Skip to content

caml_ml_open_descriptor_out memory leak and file corrupt at_exit #12300

@edwintorok

Description

@edwintorok

Self-contained testcase reproduced on OCaml 4.14.1 (but should also reproduce on 4.08.1):

let ignored = ref 0
let ignore_exn f = try f () with Out_of_memory as e -> raise e | _ -> incr ignored

let wrap ~finally f =
  match f () with
  | () ->
      finally ()
  | exception e ->
      let bt = Printexc.get_raw_backtrace () in
      ignore_exn finally;
      Printexc.raise_with_backtrace e bt

let leaktest fd =
  (* not allowed to close 'fd' here, because it is not the channel that opened it *)
  let ch = Unix.out_channel_of_descr fd in
  wrap
    ~finally:(fun () -> flush ch )
      (* flush can raise here, which leaves unflushed data, causing a leak *)
    (fun () -> output_string ch "socketpairchannel")

let doleak = true

let consume = Thread.create @@ fun fd ->
  let b = Bytes.make 65535 ' ' in
  while Unix.read fd b 0 (Bytes.length b) > 0 do
    ()
  done;
  Unix.close fd

let () =
  let fdsend, fdrecv = Unix.socketpair Unix.PF_UNIX Unix.SOCK_STREAM 0 in
  let (_:Sys.signal_behavior) = Sys.signal Sys.sigpipe Sys.Signal_ignore in
  if doleak then
    Unix.close fdrecv
  else
    consume fdrecv |> ignore;
  (* this will make sending immediately raise *)
  for _ = 1 to 10000 do
    let () = ignore_exn @@ fun () -> leaktest fdsend in
    ()
  done ;
  Unix.close fdsend ;
  (* trigger the corruption bug at exit, now reuse these FD numbers for something completely different *)
  let test_open i =
    Unix.openfile
      (Printf.sprintf "leaktest%d.txt" i)
      [Unix.O_RDWR; Unix.O_TRUNC; Unix.O_CREAT]
      0o755
  in
  let _fd1, _fd2 = test_open 1, test_open 2 in
  (* ok we leaked 2 file descriptors here, but the OCaml runtime shouldn't corrupt the data that is there by flushing another channel's data into it,
     and there might be other reasons why these FDs are open at exit, e.g. some other global channel/etc.

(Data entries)
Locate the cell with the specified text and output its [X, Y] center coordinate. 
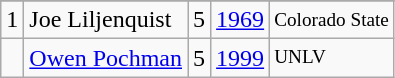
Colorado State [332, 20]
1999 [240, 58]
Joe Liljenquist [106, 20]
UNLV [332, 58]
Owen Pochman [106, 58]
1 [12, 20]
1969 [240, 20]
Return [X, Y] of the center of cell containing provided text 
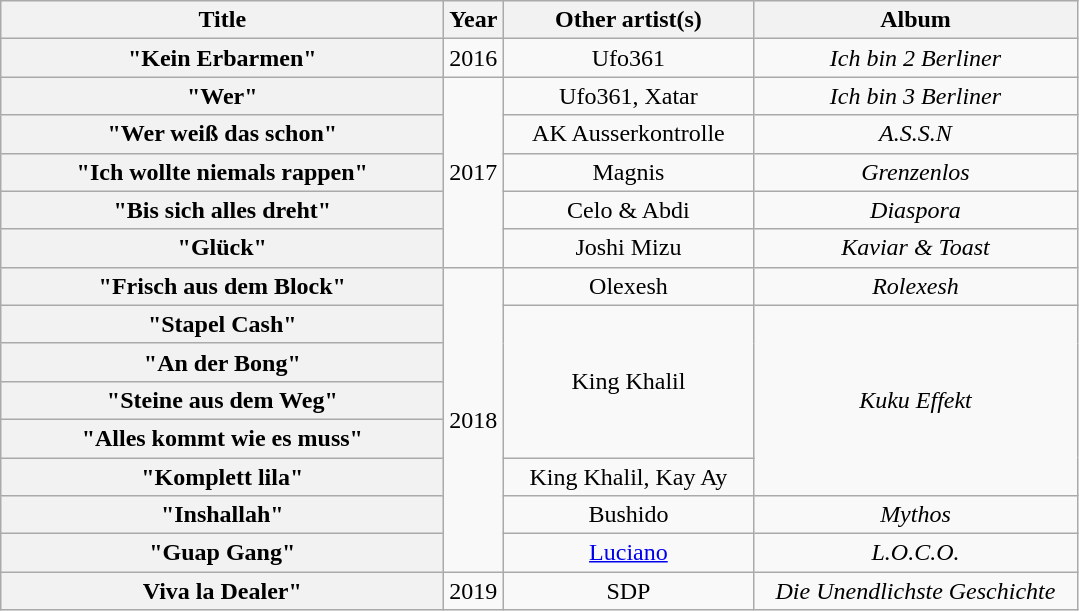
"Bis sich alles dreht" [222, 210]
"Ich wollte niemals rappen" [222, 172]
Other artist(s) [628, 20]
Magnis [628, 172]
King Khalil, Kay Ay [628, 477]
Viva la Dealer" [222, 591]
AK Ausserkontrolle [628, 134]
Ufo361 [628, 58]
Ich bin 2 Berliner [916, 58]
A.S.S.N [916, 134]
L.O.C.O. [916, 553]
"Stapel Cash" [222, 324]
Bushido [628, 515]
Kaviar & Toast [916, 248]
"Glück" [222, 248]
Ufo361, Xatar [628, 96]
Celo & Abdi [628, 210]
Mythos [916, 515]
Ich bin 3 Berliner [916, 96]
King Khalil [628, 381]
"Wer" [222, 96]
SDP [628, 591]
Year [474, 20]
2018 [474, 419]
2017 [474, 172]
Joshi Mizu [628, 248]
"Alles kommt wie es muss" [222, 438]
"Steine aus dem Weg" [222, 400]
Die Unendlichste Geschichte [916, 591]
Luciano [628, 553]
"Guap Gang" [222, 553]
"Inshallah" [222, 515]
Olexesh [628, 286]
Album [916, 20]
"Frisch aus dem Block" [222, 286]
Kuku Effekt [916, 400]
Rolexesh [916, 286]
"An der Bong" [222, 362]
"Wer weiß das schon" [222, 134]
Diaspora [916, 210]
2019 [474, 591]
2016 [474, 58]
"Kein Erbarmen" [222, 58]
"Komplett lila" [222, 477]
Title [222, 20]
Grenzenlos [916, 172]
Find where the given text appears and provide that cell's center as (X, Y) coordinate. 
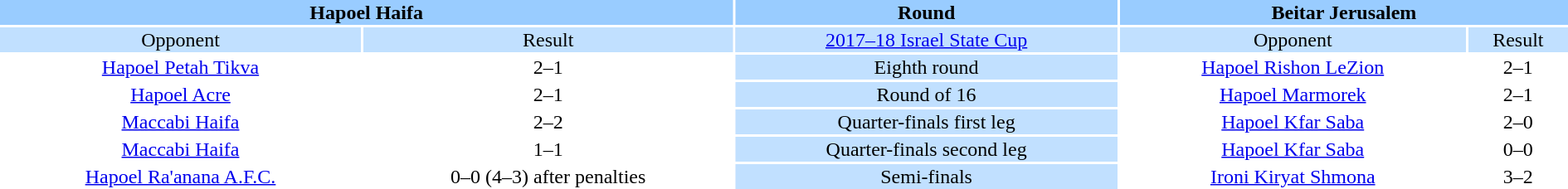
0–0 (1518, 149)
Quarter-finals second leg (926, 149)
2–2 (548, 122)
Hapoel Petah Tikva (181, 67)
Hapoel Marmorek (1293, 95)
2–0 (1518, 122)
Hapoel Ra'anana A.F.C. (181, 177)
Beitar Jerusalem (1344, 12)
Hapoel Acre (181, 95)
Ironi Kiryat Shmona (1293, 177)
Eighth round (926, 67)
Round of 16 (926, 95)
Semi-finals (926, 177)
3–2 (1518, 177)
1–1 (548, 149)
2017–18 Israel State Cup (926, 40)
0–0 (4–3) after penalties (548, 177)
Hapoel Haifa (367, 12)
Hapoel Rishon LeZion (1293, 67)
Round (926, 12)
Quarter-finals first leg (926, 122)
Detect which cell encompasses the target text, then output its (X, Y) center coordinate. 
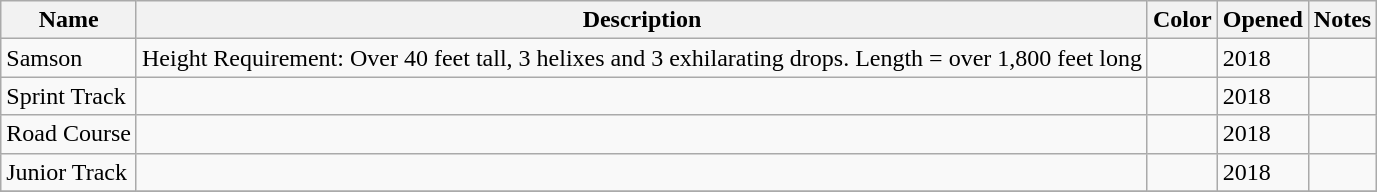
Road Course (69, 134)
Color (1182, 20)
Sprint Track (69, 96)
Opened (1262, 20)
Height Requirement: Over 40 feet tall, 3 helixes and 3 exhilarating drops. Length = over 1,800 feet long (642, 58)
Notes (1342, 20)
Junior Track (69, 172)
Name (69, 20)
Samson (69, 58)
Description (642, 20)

What you should do >>
Pick up the OCaml file-descriptor leak issue right after its last line and carry it on.

Response to the exercise >>
   *)
()
$ ocamlfind ocamlopt leak.ml -o leak -package unix,threads.posix -linkpkg -thread
$ (ulimit -v 123456; ./leak)
Fatal error: exception Out of memory
$ ./leak
$ ls -l leak*
ls -l leak*.txt
-rwxr-xr-x 1 edvint edvint      0 Jun 12 15:28 leaktest1.txt
-rwxr-xr-x 1 edvint edvint 170000 Jun 12 15:28 leaktest2.txt

There are 2 bugs here:

  • './leak' is using a lot of memory (when run under ulimit it gets an OOM exception),
  • when it doesn't OOM and finishes then 'leaktest2.txt' has some data written to it, but looking at the source code we never write data to that file (we just open it).

(Bear with me until the 'Analysis' section below on why I'm reporting 2 bugs in the same issue: they are caused by the same piece of code)

(You can also run the program without ulimit, increase the 'for' loop limit and watch the process eat gigabytes of memory in 'top')

Analysis

Each 'struct channel' allocated when opening a channel (from a fd) contains a 64k buffer:

#define IO_BUFFER_SIZE 65536
char buff[IO_BUFFER_SIZE]

I think the leak is caused by this code in the finalizer of the channels:

if (chan->max == NULL && chan->curr != chan->buff){
    /*
      This is an unclosed out channel (chan->max == NULL) with a
      non-empty buffer: keep it around so the OCaml [at_exit] function
      gets a chance to flush it.  We would want to simply flush the
      channel now, but (i) flushing can raise exceptions, and (ii) it
      is potentially a blocking operation.  Both are forbidden in a
      finalization function.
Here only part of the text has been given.